You have done everything you can for Booty and the decision to end his suffering is coming out of love even though it hurts like hell.  I truly believe this is the final act of love we give to our babies when their pain and suffering is just too much to take and has taken away their quality of life.  We will all be here thinking of you and offering support during this very difficult time.  Booty will always have a special place in your heart and will take a piece of your heart with him when he crosses the rainbow bridge.  

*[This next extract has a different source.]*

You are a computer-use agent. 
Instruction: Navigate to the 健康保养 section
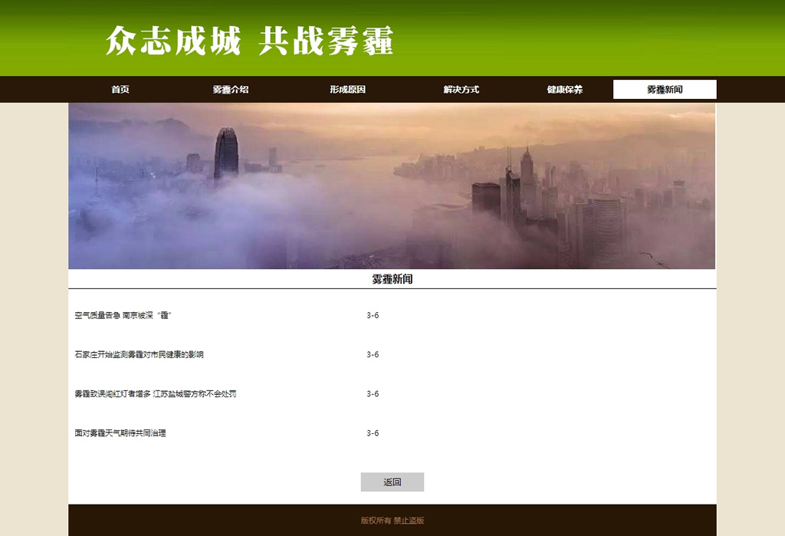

Please do not blame yourself for what happened you have done everything you can.  I know this is easier said then done. I did this to myself after I lost Claude because it was one of the few times I made plans to go somewhere all day when I was unemployed.  I kept thinking that maybe I could have prevented his stroke or taken him for treatment sooner if I had not been visiting friends that day.  Even the vet telling me it would not have changed things did not stop this for me right away.  It was one of my friends who pointed out that Claude would not want me blaming myself and that he was no longer suffering. One of my other friends also reminded me that there was nothing I could have controlled in this situation if I had been home. I had to work through these feelings of blame and doubt in my own time.  Please know it is normal to feel though none of this is your fault.  Sometimes blame and doubt are part of grieving and have to be worked through at your own pace.

Hugs to you during this very difficult time.  I am in tears with your here.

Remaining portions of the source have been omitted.